Corro para o meu sono de beleza. Amanhã, é bem provável, que seja ainda um dia bem pior que este. Menos mal, porém, pagam-me amanhã para escrever sobre as luzes de Natal.

6 comentários:

AnadoCastelo disse...

Aprender até morrer. Não fazia a mínima ideia do que eram sanchas, nem nunca as provei. Vou investigar melhor.
Bjs

Anónimo disse...

és bonita Dia. Bonita de verdade.
(é escusado dizer (porque o faço então?) que a beleza de que te falo vem sobretudo da alma. De dentro.)

Isa disse...

os blogs aí da lista do lado n estão nada mortos e tu não escreves merda, nem sofrível. tem juízo mulher e escreve, o que te apetecer. bjs mil

Leonardo Ralha disse...

Eu tenho mais sorte, sista. Na maioria das ocasiões aquilo que me pareceu sofrível ou meramente "profissional" aquando da escrita soa-me bastante melhor à distância de uns meses ou anos.
Mas é inegável que há muitos textos no teu berloque de elevada qualidade. Talvez seja melhor pedires ajuda ao João ou a quem esteja por perto na altura de fazer a selecção...

P.S. - Quanto aos comentários da professora da loura, convenhamos que ela não parece a pessoa mais pedagógica do mundo...

Goiaoia disse...

A incrível, ampla e dinâmica, capacidade comunicacional da Loura escapa a muito boa e má gente.

Garanto, porém (!!), que, já desde muito antes de começar a arranhar e a esgrimir os seus ainda parcos rudimentos de português, pois, que Dominava com dê grande a sua própria lingua e, não só, imensas outras desconhecidas da generalidade das pessoas crescidas.
Palavra de Honra. Já ouvi muita coisa, mas
a capacidade, intensidade e expressividade - em todos os sentidos literais da palavra - com que a Loura estabelecia comunicação conosco é coisa de pasmar. Nunca ouvi... nunca ouvi palrar mais delicioso-maravilhoso!
ela... palrava mais no sentido de passarinho do que propriamente o típico balbuciar dos bébés.

É portanto natural e de prever esta (aparente) preguiça. Desculpa lá que o diga. A Loura, em termos cognitivos, está uma beca bastante mais à frente. O que, eventualmente, pode originar descompensações... É a velha estória da manta curta.

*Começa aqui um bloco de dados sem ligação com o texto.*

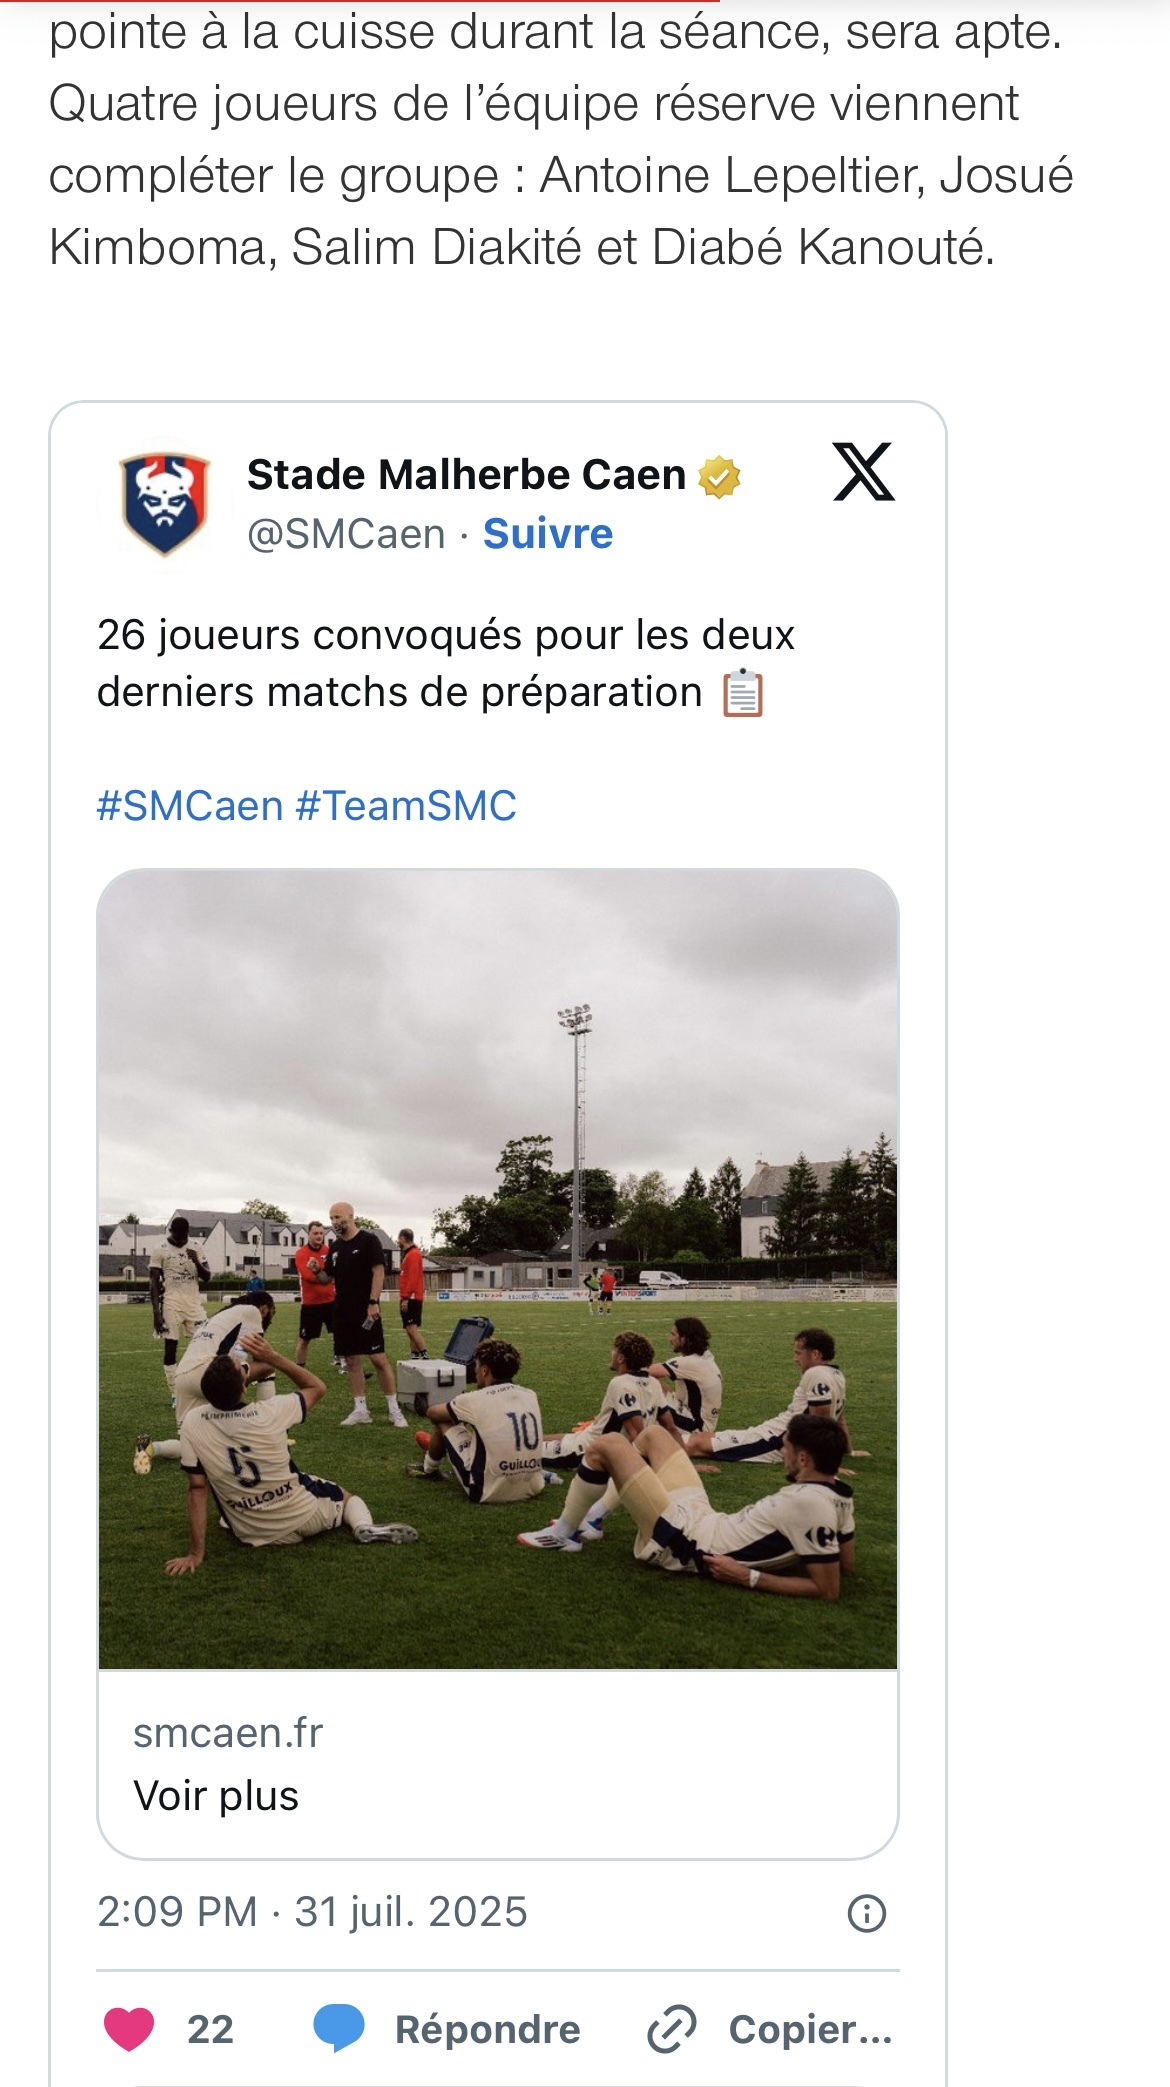
Task: Follow SMCaen via the Suivre link
Action: 547,534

O filho de um casal de diferentes nacionalidades que, já à bué d'anos, nasceu no algarve... pois, num disse pio durante três anos. Comtudo (e num é gralha) quando - com confiança - começou a falar dominava e destinguia perfeitamente as três linguas com que convivia diariamente.

As pessoas têm os seus tempos.

O resto são excitações urbanologistas. Pânicos estatísticos dos cientistas sociais. D'uns "deves e haveres" que nem sequer nivelam por baixo. Nivelam a meio... como s'issso tivesse alguma coisa àver.

Onde é que ía...? Num te rales pois. (para além do domínio das linguagens feéricas) A loura tem muitos outros talentos.

ainda a propósito deste teu poste:
Fica desde já sabendo que, e após estas prolongadas ausências) amando-me logo por aí a baixo e começo pelo último disponivel. É que... costuma mesmo valer a pena acompanhar o desenvolvimento linear do desenvolvimento cronológico das narrativas. E hoje já num saio daqui. está tudo lixado. Este poste é soberbo.

vou tentar ler mais muita coisa

Anónimo disse...

Algures num Reino Maravilhoso, para lá dos 7 rios e para lá das 7 montanhas, vós encontrareis esse precioso tesouro de que falais: As Sanchas, que não são infantas medievais, mas sim alimentos divinais... que nos prodigalizam os pinhais, soutos e carvalhais! Ora vede: http://descobrirtorredemoncorvo.blogspot.com/
... e vinde!

Cá vos esperamos, bichos do betão que nunca vistes o alecrim (o verdadeiro, o do monte!)